I stayed in the chair, despite being fairly certain that my counselor would not be one of those folk who become extremely disconcerted with my lying on the floor.



I found out that Dysautonomia International has medical accommodation cards for the different types of dysautonomia.  When I saw this card, I wanted one immediately, printed in color and laminated.  I saw it and thought that when I sit or lie on the floor in public, I could just hold it out to all the folk who seem so insistent that I get up off the floor.

The floor is my safe place.  Why don't people understand that?  Accept that?

Over the past few months, I have started fainting whilst sitting or lying down.  That's a "new normal" for me.  SIGH.  It is hard to feel safe when lying down doesn't keep you from fainting.

Basically, what I am trying to write about is the Divided Me.  The Me who ever so often has one part of her present in the exchange with someone and the other part of her trying to hold her body together long enough to finish her social interaction.  This happens most when I am standing, knowing there is a finite amount of time that I can stand.  From the first couple of minutes, no matter how much I am leaning against something, clutching my cain, or even draped myself on something, when the pain in my leg beings, I start calculating just how much longer I will be upright.  When talking, you generally do not move. Not moving means the effort of remaining upright is concentrated on few muscles ... that is to say the burden of standing is not borne as widely as it could be.
★ ★ ★
Please retype the dysautonomia passage in full, word for word. The rows come from a different source than the dysautonomia passage.

Dataset excerpts:
★ ★ ★
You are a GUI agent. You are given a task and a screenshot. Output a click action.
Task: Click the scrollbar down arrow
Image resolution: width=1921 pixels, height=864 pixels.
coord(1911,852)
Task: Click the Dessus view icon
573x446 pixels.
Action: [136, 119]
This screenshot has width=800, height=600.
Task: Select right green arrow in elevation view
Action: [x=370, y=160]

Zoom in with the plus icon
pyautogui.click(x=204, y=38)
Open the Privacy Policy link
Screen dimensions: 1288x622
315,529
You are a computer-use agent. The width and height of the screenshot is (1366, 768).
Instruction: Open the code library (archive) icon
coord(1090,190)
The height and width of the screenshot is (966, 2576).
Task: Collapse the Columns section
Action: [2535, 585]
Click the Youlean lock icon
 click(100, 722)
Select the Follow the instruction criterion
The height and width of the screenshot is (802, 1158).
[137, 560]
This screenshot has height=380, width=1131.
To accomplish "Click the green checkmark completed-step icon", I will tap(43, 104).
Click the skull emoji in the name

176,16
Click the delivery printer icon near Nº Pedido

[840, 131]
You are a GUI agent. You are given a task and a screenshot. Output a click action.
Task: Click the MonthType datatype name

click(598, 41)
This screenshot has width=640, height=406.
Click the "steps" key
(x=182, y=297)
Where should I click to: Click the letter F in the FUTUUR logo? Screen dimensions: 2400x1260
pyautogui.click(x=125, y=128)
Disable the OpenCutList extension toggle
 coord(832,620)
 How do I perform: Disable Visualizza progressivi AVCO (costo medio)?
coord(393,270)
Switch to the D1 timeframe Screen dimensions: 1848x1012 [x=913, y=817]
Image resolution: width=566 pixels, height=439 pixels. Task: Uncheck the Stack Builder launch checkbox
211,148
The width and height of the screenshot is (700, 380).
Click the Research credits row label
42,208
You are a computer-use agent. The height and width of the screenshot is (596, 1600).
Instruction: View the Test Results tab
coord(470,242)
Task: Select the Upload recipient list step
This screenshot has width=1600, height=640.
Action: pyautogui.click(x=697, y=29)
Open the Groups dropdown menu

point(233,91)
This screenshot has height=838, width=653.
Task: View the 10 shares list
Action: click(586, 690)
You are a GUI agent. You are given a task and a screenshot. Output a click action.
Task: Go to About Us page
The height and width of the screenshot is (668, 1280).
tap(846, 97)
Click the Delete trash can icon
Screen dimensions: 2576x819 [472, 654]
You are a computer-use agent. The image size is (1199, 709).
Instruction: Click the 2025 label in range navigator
★ ★ ★
Completed exercise:
I stayed in the chair, despite being fairly certain that my counselor would not be one of those folk who become extremely disconcerted with my lying on the floor.



I found out that Dysautonomia International has medical accommodation cards for the different types of dysautonomia.  When I saw this card, I wanted one immediately, printed in color and laminated.  I saw it and thought that when I sit or lie on the floor in public, I could just hold it out to all the folk who seem so insistent that I get up off the floor.

The floor is my safe place.  Why don't people understand that?  Accept that?

Over the past few months, I have started fainting whilst sitting or lying down.  That's a "new normal" for me.  SIGH.  It is hard to feel safe when lying down doesn't keep you from fainting.

Basically, what I am trying to write about is the Divided Me.  The Me who ever so often has one part of her present in the exchange with someone and the other part of her trying to hold her body together long enough to finish her social interaction.  This happens most when I am standing, knowing there is a finite amount of time that I can stand.  From the first couple of minutes, no matter how much I am leaning against something, clutching my cain, or even draped myself on something, when the pain in my leg beings, I start calculating just how much longer I will be upright.  When talking, you generally do not move. Not moving means the effort of remaining upright is concentrated on few muscles ... that is to say the burden of standing is not borne as widely as it could be.